Neither hawthorn or Pyracantha.

The plant in question has opposite branching. That elimates everything except for the genuses (sp?)
Acer (maple)
Fraxinus (ash)
Cornus (dogwood)
Aesculus (buckeye)

or a shrub from the family Caprifoliaceae

I think we can rule out ash, dogwood, and buckeye. It is not a maple that I can find, but it does look a little maple-like.

I'll look in another book at the office tomorrow and get back to it.

I was thinking Buckthorn - it is not opposite, but it sometimes looks close. However, this is definately opposite branched so not buckthorn either.


----------



## ropensaddle (Apr 10, 2008)

Prickly Ash has small orange berries!


----------



## ATH (Apr 10, 2008)

Prickly ash is not really an ash. It is _Zanthoxylum americanum_.

I looked it up, and it is altnerate branching, so I don't think this is it either.


----------



## hermit63 (Apr 11, 2008)

Ash, green, or white


----------



## ATH (Apr 11, 2008)

Oops... I didn't describe the choices of opposite-branched options right. It is not just _Fraxinus_ spp. But the entier Oleaceae family.

My best guess right now is that it is a privit (_Ligustrum_ spp.), but I am not entirely convinced of that...


----------



## Kate Butler (Apr 11, 2008)

The only privet I've ever used did not have thorns and the flowers appeared more at the leaf axils than terminally.

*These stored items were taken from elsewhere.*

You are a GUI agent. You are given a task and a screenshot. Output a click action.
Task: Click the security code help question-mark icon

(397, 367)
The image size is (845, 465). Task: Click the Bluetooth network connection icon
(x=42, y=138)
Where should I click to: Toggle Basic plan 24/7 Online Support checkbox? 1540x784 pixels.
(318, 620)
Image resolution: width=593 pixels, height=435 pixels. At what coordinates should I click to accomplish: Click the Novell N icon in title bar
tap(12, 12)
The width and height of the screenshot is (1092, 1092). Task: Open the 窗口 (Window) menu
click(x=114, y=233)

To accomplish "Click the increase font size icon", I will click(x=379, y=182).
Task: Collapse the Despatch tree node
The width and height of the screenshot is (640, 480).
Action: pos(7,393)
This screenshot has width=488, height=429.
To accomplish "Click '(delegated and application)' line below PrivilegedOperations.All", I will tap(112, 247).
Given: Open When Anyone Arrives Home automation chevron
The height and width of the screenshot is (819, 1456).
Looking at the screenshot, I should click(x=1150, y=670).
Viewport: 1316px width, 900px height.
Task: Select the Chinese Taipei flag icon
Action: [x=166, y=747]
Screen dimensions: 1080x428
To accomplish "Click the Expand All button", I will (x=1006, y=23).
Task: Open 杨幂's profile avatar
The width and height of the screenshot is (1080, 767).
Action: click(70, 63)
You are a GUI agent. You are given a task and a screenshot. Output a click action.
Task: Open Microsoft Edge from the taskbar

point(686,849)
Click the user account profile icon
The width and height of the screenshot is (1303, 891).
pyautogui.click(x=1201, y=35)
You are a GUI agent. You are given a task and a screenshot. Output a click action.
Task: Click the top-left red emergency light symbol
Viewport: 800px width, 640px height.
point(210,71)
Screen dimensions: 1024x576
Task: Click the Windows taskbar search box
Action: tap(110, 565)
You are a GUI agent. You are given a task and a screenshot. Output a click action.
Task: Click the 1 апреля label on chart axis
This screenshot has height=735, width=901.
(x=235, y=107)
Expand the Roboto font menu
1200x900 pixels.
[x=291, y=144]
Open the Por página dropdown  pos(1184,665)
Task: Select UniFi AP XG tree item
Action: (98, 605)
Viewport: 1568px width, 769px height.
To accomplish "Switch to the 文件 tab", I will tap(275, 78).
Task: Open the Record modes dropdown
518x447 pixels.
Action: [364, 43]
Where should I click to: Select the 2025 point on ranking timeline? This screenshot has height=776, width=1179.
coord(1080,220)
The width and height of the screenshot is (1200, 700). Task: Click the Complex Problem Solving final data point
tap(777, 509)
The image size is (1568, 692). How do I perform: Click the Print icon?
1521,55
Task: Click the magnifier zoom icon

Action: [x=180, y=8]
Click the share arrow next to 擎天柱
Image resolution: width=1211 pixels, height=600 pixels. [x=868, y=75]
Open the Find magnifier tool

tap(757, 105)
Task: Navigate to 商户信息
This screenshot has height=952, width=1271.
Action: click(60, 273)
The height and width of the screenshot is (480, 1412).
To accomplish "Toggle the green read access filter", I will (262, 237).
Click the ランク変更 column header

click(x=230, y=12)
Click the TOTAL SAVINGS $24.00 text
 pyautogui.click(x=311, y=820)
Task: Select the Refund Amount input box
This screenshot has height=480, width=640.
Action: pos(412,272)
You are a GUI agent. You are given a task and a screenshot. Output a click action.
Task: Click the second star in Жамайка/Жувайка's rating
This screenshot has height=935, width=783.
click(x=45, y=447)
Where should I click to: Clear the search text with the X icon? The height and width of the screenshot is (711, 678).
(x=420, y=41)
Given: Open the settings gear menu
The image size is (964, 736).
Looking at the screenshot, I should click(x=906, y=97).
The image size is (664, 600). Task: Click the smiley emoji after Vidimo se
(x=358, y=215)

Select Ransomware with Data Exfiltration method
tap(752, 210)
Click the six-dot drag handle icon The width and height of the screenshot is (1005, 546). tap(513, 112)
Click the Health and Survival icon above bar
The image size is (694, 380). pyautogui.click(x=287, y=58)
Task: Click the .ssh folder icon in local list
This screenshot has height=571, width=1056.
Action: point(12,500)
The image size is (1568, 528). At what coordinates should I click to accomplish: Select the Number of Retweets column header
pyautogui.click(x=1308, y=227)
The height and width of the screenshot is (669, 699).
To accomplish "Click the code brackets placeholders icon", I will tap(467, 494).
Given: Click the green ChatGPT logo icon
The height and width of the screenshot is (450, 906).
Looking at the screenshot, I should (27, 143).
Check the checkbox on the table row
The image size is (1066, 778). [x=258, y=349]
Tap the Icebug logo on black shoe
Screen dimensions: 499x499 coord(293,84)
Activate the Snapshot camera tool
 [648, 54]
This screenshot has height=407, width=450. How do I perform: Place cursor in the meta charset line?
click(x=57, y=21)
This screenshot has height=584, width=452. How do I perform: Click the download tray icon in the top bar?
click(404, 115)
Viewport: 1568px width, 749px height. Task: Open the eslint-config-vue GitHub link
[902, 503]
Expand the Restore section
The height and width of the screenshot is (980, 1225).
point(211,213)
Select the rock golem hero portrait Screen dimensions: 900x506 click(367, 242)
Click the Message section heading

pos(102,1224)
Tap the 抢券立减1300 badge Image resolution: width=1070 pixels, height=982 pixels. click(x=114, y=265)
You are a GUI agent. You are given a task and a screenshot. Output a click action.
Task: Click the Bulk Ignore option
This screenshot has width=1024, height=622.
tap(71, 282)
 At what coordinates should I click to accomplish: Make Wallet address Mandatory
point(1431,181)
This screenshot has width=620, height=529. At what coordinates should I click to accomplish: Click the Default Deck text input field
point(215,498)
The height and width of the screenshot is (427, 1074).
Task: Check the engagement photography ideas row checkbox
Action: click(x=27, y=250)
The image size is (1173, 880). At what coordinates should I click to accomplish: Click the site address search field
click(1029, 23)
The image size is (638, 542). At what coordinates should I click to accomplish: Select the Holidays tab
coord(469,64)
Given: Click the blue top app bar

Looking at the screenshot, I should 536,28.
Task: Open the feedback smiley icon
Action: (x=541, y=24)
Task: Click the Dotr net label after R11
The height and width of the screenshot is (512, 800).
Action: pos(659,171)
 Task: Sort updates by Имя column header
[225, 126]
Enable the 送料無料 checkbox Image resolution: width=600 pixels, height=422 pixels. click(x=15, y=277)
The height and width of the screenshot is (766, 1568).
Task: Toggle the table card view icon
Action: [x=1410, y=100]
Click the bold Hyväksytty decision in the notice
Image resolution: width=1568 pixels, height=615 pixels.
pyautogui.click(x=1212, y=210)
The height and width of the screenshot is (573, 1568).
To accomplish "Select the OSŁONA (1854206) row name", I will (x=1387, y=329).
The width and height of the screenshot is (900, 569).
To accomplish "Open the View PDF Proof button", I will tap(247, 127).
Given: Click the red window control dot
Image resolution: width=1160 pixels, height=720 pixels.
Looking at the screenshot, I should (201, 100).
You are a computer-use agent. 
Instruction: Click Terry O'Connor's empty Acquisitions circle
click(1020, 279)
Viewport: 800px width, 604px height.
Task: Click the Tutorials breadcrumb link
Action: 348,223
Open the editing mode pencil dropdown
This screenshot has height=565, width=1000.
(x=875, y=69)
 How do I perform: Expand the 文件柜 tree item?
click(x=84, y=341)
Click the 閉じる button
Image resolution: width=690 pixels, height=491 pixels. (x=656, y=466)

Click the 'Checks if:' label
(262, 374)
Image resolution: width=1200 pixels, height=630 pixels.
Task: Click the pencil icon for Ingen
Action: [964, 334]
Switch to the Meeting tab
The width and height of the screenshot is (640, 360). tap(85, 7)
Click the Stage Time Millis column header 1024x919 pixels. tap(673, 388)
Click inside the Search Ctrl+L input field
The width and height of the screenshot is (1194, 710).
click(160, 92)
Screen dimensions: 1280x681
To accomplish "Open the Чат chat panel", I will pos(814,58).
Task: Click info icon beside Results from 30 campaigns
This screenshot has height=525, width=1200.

I'm not saying it's not a privet, but if it is, it isn't one of the common forms.


----------



## Sapling (Apr 22, 2008)

I found out that the one with the orange berries is Sea Buckthorn (_hippophae rhamnoides)_. 
The other, which I have posted pictures of, looks somewhat similar as far as thorns on it go. 

Maybe it is the male version of the same bush (I just read that the orange berries overwinter on the female shrubs).....? I will have to go back and look at it. I will take a sample of the one with the orange berries and compare (they weren't close to each other when I first looked at them).


----------



## KiwiTreeSteve (Apr 30, 2008)

ok can ya Id this, easy if ya know trees from New Zealand 

View attachment 70210


----------



## masterarbor (May 1, 2008)

it has fungal rust like the stuff that hits the hawthornes here. my vote is hawthorne too.


----------



## broadside (May 10, 2008)

buffalo berry, sheperdia argentea


----------



## Sapling (May 10, 2008)

broadside said:


> buffalo berry, sheperdia argentea


Hummmmmm Looks kinda similar. We do Buffalo Berry removal in the eastern rockies region so we are fairly familiar with it (not me specifically ...obviously). Never considered it. I will look into that too. Thanks.


----------



## broadside (May 11, 2008)

listen for the buzz of pollinating insects during the coming weeks, a sure sign spring has arrived in Calgary, the fruit tastes best after the first frost in the fall. It may also be russet buffalo berry, but not likely, sheperdia canadensis is less showy than argentea


----------



## Sapling (May 12, 2008)

We did some hiking in the Banff area this past weekend and sure enough tons of Buffalo berry. You were right....looks identical. See attached photo.....

Lets hope spring is coming. We have had a slow start to the season. Thanks!!


----------